BD. Après avoir erré à travers champs et sur les routes remplies de français fuyant les allemands, Amédée a enfin retrouvé son régiment. Auquel le colonel demande, peu après, de saboter leur matériel et de casser leurs fusils avant de se rendre à l’ennemi qui les a encerclés. Le 11ème rejoint alors une longue colonne de prisonniers qui se dirige vers des camps en Allemagne. Et Amédée se retrouve de nouveau sur la route…

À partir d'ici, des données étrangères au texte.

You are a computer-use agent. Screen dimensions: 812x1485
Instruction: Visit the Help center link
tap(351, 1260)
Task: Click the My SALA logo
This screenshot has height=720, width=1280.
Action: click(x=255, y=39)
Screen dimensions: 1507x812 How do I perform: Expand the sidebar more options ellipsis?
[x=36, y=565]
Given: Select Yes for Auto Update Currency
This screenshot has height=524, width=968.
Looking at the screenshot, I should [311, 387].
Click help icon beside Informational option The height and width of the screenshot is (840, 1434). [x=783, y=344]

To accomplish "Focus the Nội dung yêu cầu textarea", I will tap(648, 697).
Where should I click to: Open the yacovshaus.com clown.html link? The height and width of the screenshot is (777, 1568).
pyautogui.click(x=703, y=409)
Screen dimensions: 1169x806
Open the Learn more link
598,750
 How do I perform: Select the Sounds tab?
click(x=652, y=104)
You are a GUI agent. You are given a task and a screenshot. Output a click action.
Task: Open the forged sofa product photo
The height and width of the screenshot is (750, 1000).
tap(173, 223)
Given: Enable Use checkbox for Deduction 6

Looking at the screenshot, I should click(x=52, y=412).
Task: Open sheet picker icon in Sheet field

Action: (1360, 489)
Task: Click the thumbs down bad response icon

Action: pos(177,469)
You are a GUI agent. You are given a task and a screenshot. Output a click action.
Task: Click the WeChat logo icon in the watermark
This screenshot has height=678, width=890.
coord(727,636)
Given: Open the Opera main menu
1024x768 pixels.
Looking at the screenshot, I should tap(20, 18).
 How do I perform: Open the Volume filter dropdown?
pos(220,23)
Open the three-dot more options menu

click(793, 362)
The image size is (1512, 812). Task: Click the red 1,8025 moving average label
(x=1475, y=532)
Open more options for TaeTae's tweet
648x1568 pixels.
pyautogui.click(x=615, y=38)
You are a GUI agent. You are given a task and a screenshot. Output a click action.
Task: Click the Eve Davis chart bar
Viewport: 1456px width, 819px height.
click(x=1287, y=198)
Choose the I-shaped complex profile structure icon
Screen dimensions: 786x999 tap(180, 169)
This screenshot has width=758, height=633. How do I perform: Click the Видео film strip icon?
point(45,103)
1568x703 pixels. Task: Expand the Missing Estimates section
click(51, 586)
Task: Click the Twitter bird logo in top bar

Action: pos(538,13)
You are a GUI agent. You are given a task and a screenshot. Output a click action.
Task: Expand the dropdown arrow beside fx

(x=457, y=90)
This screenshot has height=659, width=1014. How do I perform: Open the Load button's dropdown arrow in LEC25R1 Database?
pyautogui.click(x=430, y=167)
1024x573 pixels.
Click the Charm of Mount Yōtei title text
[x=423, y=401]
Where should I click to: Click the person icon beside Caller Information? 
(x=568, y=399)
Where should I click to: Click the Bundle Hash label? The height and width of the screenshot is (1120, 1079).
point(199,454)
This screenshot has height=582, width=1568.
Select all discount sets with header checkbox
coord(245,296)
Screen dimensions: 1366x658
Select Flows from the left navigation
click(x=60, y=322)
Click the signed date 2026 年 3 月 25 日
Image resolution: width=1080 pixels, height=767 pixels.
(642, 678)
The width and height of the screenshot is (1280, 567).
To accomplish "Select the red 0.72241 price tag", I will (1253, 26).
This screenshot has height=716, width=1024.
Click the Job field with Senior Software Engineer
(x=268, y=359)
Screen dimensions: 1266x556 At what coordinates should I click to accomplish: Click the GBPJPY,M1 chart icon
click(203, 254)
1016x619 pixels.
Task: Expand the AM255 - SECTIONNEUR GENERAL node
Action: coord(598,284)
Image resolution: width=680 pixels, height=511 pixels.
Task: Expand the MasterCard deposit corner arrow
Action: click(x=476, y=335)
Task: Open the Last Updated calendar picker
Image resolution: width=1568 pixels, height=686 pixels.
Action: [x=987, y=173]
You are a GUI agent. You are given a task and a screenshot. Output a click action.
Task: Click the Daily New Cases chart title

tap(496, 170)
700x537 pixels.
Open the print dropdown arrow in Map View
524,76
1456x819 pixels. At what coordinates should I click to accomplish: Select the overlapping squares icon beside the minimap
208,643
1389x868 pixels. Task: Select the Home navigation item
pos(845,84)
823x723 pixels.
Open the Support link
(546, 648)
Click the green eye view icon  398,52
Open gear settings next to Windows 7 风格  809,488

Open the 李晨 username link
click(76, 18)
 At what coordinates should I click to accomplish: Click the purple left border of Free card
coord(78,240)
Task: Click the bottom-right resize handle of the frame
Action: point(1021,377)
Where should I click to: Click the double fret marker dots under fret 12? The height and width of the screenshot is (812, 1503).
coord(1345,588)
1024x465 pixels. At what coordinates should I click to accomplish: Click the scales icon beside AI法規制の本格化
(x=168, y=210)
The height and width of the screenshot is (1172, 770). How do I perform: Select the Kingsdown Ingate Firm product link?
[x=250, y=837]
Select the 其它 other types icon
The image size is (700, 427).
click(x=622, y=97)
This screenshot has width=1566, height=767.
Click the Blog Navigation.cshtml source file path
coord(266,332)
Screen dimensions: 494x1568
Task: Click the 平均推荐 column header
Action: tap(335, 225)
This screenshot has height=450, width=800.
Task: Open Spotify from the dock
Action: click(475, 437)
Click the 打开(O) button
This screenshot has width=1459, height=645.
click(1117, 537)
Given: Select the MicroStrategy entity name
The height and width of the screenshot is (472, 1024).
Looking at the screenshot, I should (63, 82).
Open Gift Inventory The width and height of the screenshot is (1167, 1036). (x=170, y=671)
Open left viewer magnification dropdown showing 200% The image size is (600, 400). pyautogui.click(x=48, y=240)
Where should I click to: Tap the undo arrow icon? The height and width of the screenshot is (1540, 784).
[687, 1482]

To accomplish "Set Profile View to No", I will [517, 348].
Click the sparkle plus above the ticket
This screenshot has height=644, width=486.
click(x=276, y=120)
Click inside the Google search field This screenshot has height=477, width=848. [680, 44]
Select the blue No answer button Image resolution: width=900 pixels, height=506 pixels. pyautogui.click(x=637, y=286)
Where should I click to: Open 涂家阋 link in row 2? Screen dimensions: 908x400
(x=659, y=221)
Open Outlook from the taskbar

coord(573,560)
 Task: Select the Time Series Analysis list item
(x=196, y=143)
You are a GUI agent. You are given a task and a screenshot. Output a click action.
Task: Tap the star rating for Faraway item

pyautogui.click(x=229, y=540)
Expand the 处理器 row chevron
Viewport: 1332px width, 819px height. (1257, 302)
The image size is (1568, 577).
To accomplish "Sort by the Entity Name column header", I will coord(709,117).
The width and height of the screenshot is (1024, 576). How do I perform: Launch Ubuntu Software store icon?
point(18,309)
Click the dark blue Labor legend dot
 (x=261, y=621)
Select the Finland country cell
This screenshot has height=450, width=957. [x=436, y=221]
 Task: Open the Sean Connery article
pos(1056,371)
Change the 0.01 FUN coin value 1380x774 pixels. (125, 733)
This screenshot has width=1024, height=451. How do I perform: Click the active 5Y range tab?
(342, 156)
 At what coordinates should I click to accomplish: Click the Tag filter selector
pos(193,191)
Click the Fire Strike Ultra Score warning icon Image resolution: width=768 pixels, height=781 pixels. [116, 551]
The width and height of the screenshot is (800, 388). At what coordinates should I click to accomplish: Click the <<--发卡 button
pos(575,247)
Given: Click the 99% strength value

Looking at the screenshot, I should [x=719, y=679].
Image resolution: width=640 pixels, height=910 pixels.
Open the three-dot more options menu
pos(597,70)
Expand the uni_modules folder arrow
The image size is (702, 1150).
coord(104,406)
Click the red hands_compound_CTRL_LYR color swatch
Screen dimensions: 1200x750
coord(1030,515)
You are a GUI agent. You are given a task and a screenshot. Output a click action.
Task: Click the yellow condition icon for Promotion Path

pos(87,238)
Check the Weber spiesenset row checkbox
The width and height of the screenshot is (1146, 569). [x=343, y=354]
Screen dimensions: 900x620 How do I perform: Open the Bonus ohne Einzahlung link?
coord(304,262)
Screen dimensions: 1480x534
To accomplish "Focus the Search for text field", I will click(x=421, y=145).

« Neuf mois de guerre et je n’aurai pas tiré un seul coup de feu », commente Amédée quand il est fait prisonnier. La seconde guerre mondiale, rapidement perdue, a été aussi ça. Peut-être surtout ça. L’exode. De longues marches sur les routes. Et rien à faire qu’à attendre les ordres allemands. Alors, on s’occupe comme on peut. On tord le coup des chats pour améliorer l’ordinaire. On se délasse dans les rivières quand on a la chance d’en rencontrer une. On rêve de se faire la belle. Et on parle, beaucoup. On banalise. On essaie de tromper le temps et de penser à autre chose à coups de boutades et de saillies verbales comme quand le régiment découvre le petit comptable mort au petit matin et que l’un d’eux s’exclame: « C’est qu’un gland qui s’est pendu à un chêne ». Une gouaille qui rythme les marches forcées des soldats tandis que Rabaté observe les attitudes de chacun. Car s’ils sont tous soldats, obligés de vivre ensemble, dans une grande promiscuité (on dort les uns à côté des autres mais on chie aussi l’un en face de l’autre, presque les yeux dans les yeux…), ils viennent de classes sociales diverses. Et sont tous différents. Il y a les bavards, les insouciants, ceux qui obéissent un peu trop facilement aux ordres de l’ennemi et les précédent même. Ceux qui essaient de garder leurs principes coûte que coûte, ceux qui subissent et ceux qui préfèrent mourir que d’être battus…Et la guerre joue bien sûr le rôle de révélateur, mettant au grand jour petites trahisons, actes d’héroïsme, grandeur d’âme ou vraies saloperies.
Un très bon récit, qui aborde la guerre d’une autre façon, singulière, par la bande, superbement dessiné par Rabaté, qui livre ici un noir et blanc dépouillé qui fait mouche. Très recommandé.